Yes, that's typically the way to do it. Or you can just roll your own. All this module does is send a cookie with a unique ID to anyone who comes in without one. Then you use a custom log format to log the cookie as part of each access, giving you a unique ID to trace. People can still browse the site if they don't accept the cookie, so it's not a terrible thing to do.

Apache's mod_usertrack gives you the ability to log session cookies.

If I move the site to a colo box, that's what I'll do. For the moment, though, it's hosted at an ISP that doesn't support mod_usertrack, so I'm looking for downstream (logfile-based) options.

It might have been in the mod_perl book, or perhaps his Net::* book.

-- Randal L. Schwartz, Perl hacker

I agree that mod_usertrack is the Right Way™ to do it; it's too bad you don't have that luxury.

Are you sure you need that sort of granularity though?

If the site gets a reasonable amount of traffic and you log referrers you might consider just analyzing the aggregated data. Unless you are looking for something very specific or need it for debugging, it's likely that you'll find yourself munging your click trail data down to something that looks like referrer logs in order to gather statistics on it anyway.

-sauoq
"My two cents aren't worth a dime.";

perhaps you can clarify your definition of "session" a bit.

~Particle *accelerates*

A "session" is the sequence of pages that a given user visits during a browser session. I'm interested in looking at the paths people take through the site, so that I can answer some basic usability questions based on what percentage of users do certain things. Since a "browser session" is hard to quantify, I've arbitrarily decided that a new session starts when N minutes have elapsed since the last page fetch.

Much of the site is static, leaving no easy way to track a session id. And the site is hosted, cutting off the opportunity of doing nifty things with Apache. I have to rely on server logs.

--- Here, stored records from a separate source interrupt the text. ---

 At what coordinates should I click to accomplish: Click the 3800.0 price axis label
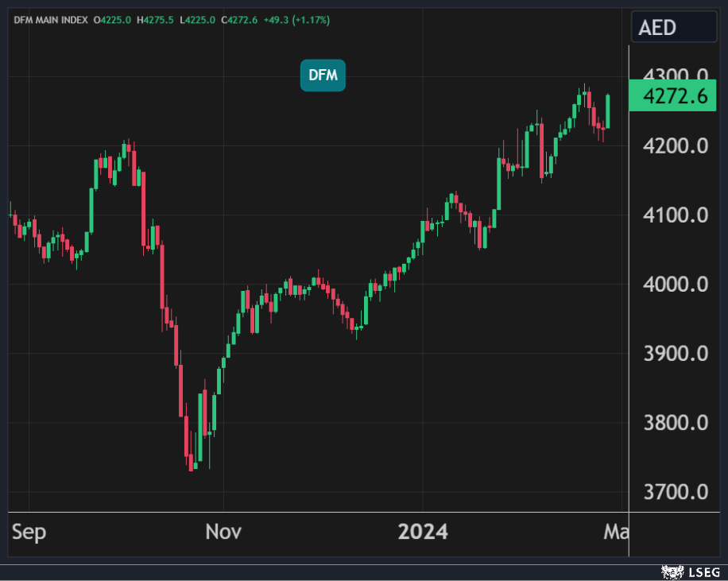tap(676, 423)
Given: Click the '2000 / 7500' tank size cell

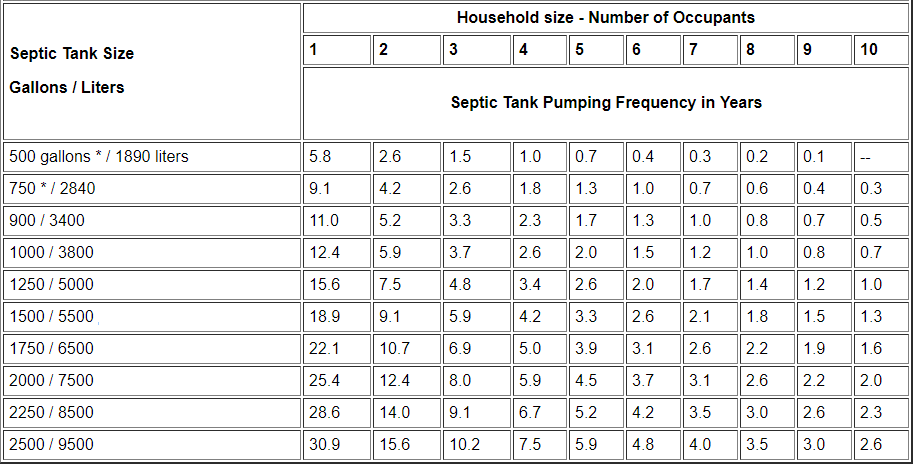Looking at the screenshot, I should tap(51, 380).
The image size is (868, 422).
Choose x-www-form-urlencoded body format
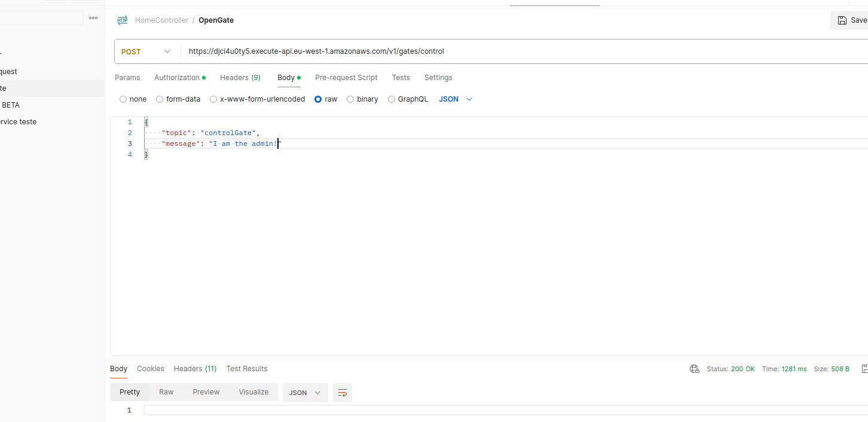click(x=213, y=99)
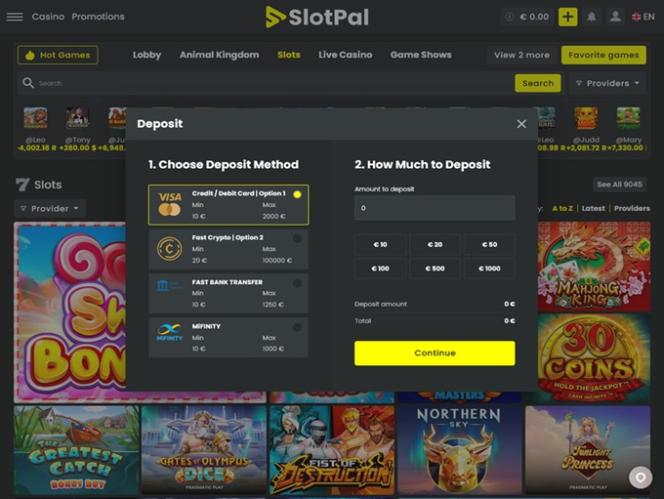The height and width of the screenshot is (499, 664).
Task: Open the notifications bell icon
Action: [591, 17]
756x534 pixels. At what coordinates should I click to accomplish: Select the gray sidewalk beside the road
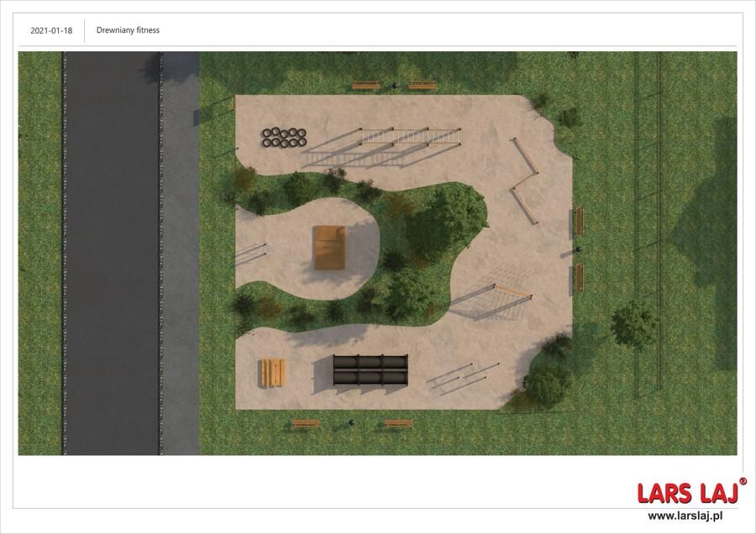(179, 252)
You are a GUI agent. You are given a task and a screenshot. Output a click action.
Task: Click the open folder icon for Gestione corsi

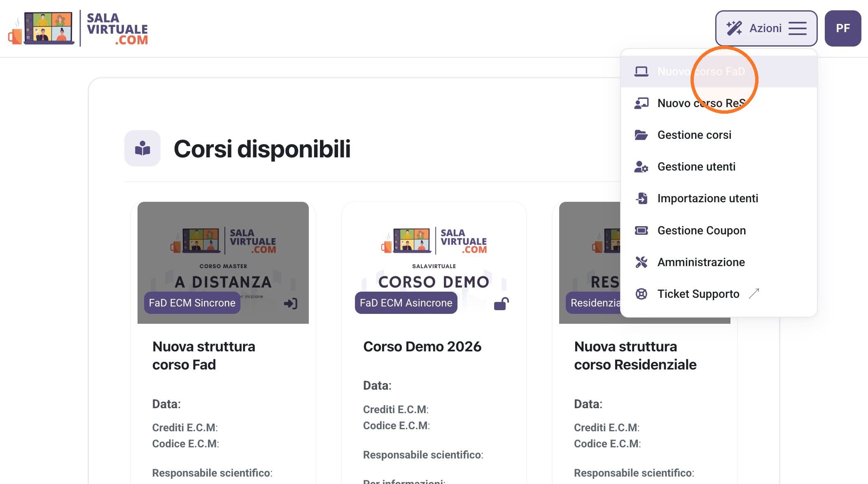point(641,135)
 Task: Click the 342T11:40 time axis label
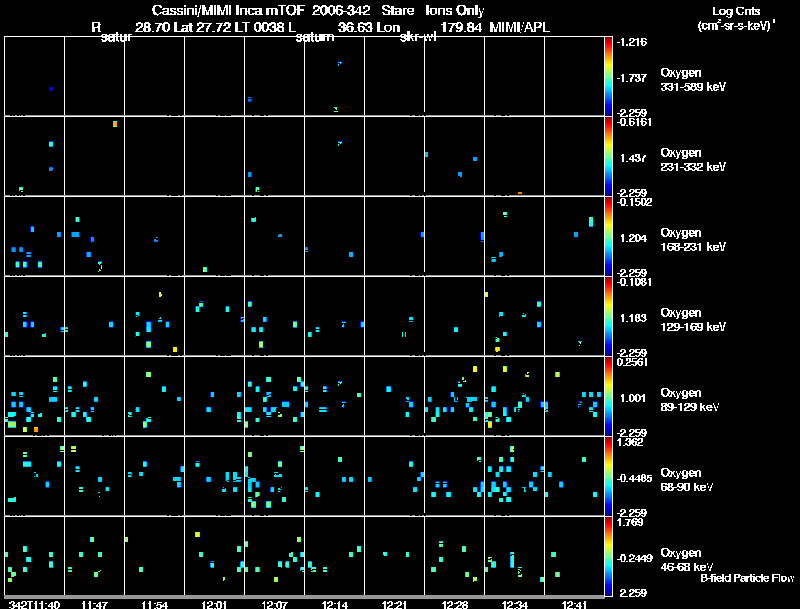click(x=34, y=605)
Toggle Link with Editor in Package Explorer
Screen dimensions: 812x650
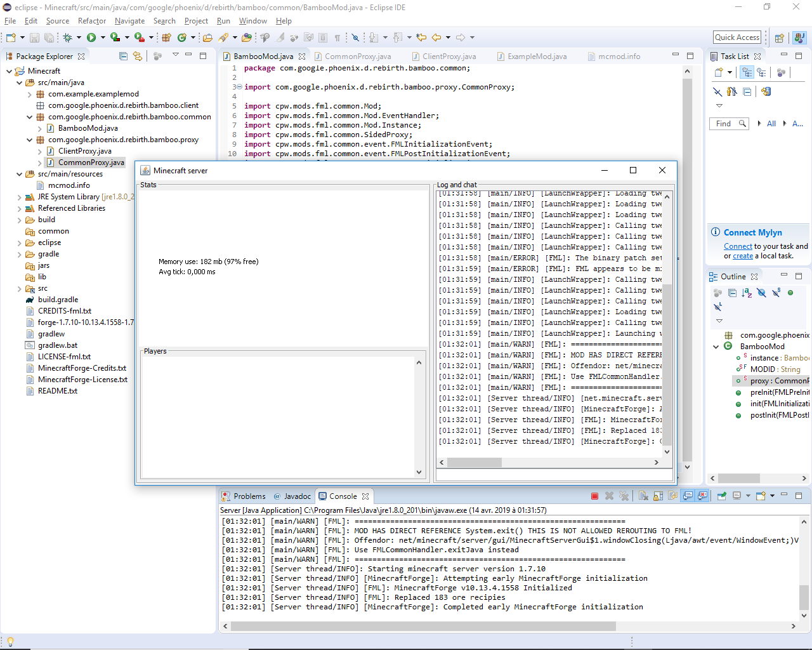[138, 56]
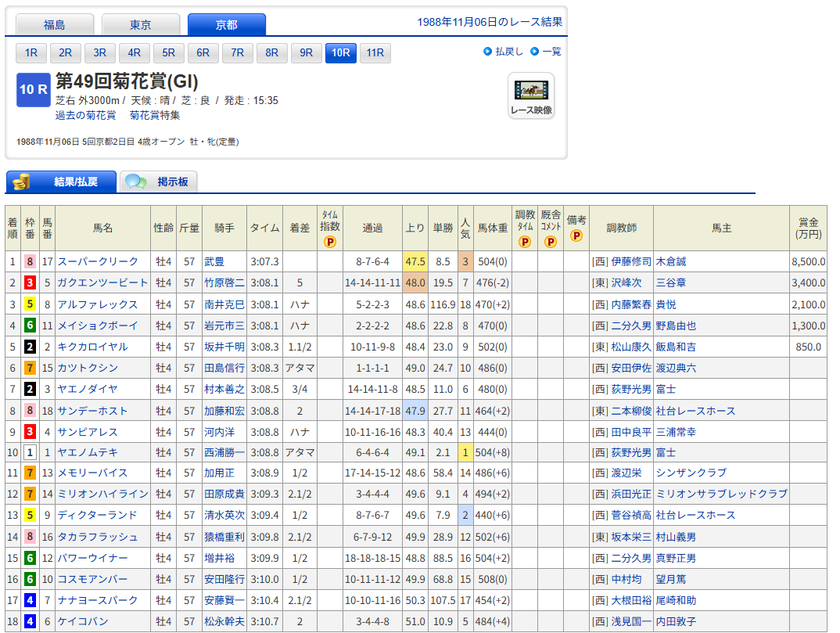Go to race 9R

(x=307, y=53)
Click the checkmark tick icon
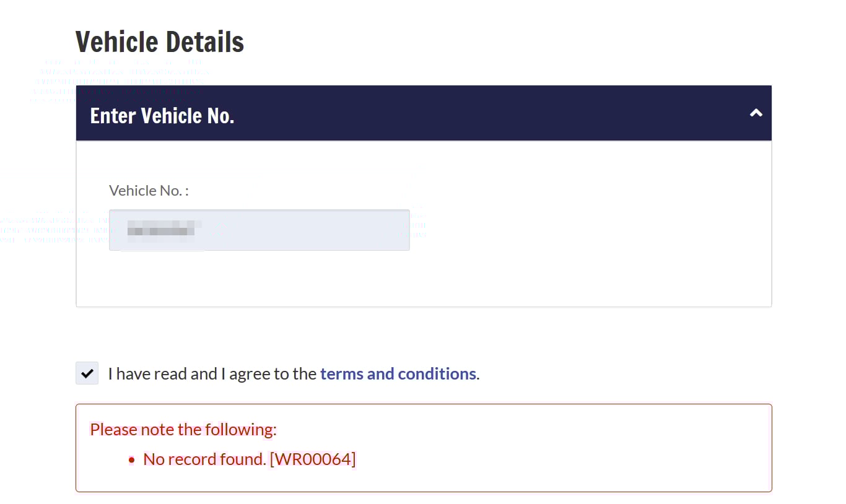The image size is (846, 504). 87,373
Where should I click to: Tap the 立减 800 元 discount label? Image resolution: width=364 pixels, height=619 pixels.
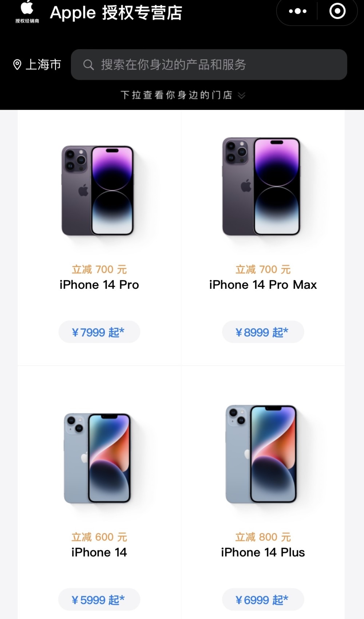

You say you can only go on what is in the logs. Can you tell us what your web server is logging? It might be helpful to your cause if the referrer is being logged. This is the way apache comes on my debian machine.

Can you tell us what your web server is logging? It might be helpful to your cause if the referrer is being logged.

Standard, out-of-the-box Apache logs. I do notice that I'm not getting referrer info in all cases, and suspect that there may be firewalls/proxies that are stripping it off in some cases, so I can't reliably use the referrer to chain together requests.